Д.: Мы только разрабатываем этот проект. Но — из практики — люди чаще всего оплачивают всю сумму сразу. Человек хочет быть уверен, что потом ничего не поменяется и все пройдет так, как он заранее спланировал.
— Вы стали бы откладывать деньги на свои похороны?
Д.: Я когда начал заниматься этой темой, два-три месяца изучал научные работы о смерти и отношению людей к смерти.
И в одной из статей было сказано, что раньше люди сами сколачивали себе гроб. Тот стоял у них где-то в сарае. Когда человек проходил мимо, вновь вспоминал, что смертен, и это позволяло ему вести более праведную жизнь. И считалось, что если гроб есть, то смерть не наступит быстрее, наоборот, будет отсрочена.
Лично я, наверное, предпочел бы страхование жизни, потому что есть семья, дети… По статистике, люди готовы серьезно размышлять на тему смерти и похорон после 60.
— Вы думаете, поколение Z будет также размышлять?
Д.: Сейчас у них одна модель поведения, впоследствии она может измениться.

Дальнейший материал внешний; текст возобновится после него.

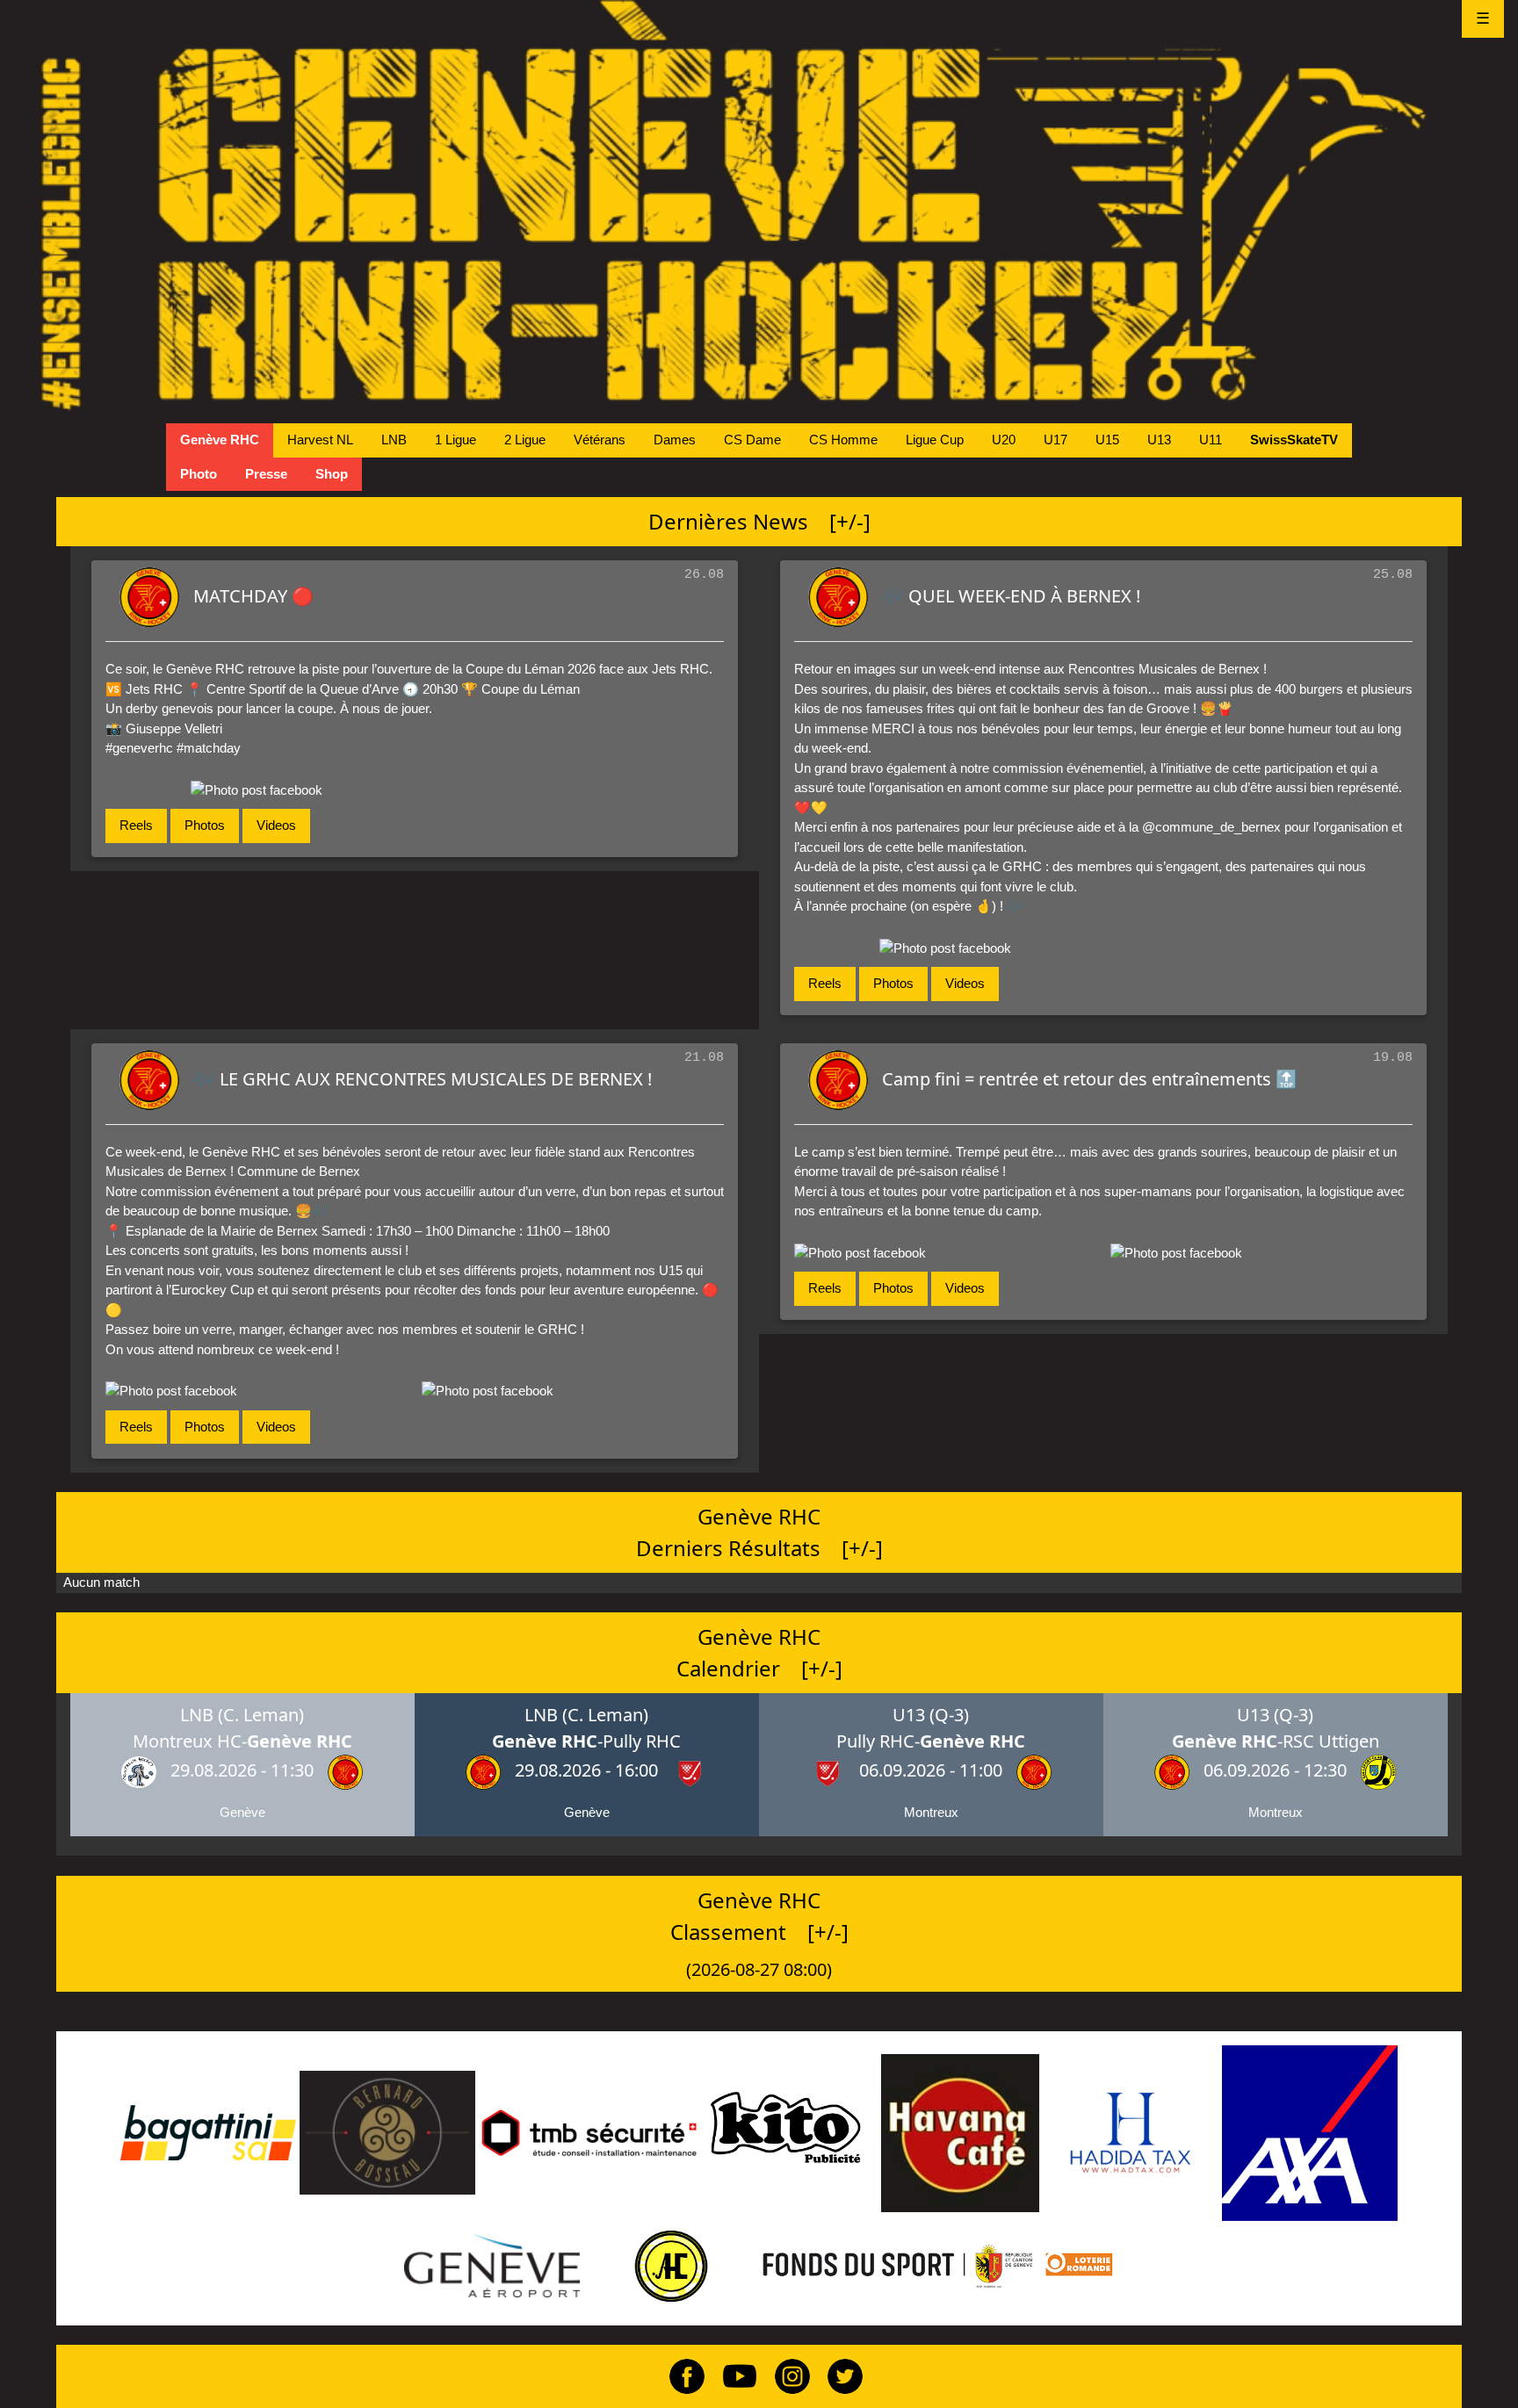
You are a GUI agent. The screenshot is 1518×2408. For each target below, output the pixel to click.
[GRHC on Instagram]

Все же помнят людей, которые в молодости были хиппи или панками, сейчас многие из них стали серьезными взрослыми мужчинами и женщинами, работающими в крупных компаниях на высоких должностях.
— Судя по фейсбуку и инстаграму вашей компании, которые пестрят черным юмором, вы все же признаете, что общаться с молодыми нужно как-то иначе.
Д.: Когда мы пытались сделать что-то серьезное в соцсетях, никому это было не нужно.
Тема смерти табуирована. А через фан молодые люди воспринимают ее легче.
Но мы стараемся не переходить черту.
— Какую черту? Последний пост в инстаграме: «Всех трупиков патологоанатом Валера называл котиками. Потому что у них носики холодные».
Д.: Ну, может, здесь немного перешли, хотя не факт. (Улыбается.) Пост набирает лайки и репосты! Группы живые, там нет ни одного бота. Инстаграм и фейсбук — это каналы действительно больше для молодежи, а она сейчас не воспринимает саму мысль о смерти.
— Для вас смерть — рутина?
Ф.: Скорее всего, у меня произошла некая профессиональная деформация. Честно говоря, пока я никого близкого-близкого не терял, может быть, поэтому мне работать чуть проще, чем остальным.
Д.: Когда она станет рутиной, пора уходить. Первые два месяца у меня была бессонница. Безусловно, сейчас какие-то барьеры стерты. Иначе можно в «Кащенко» уехать.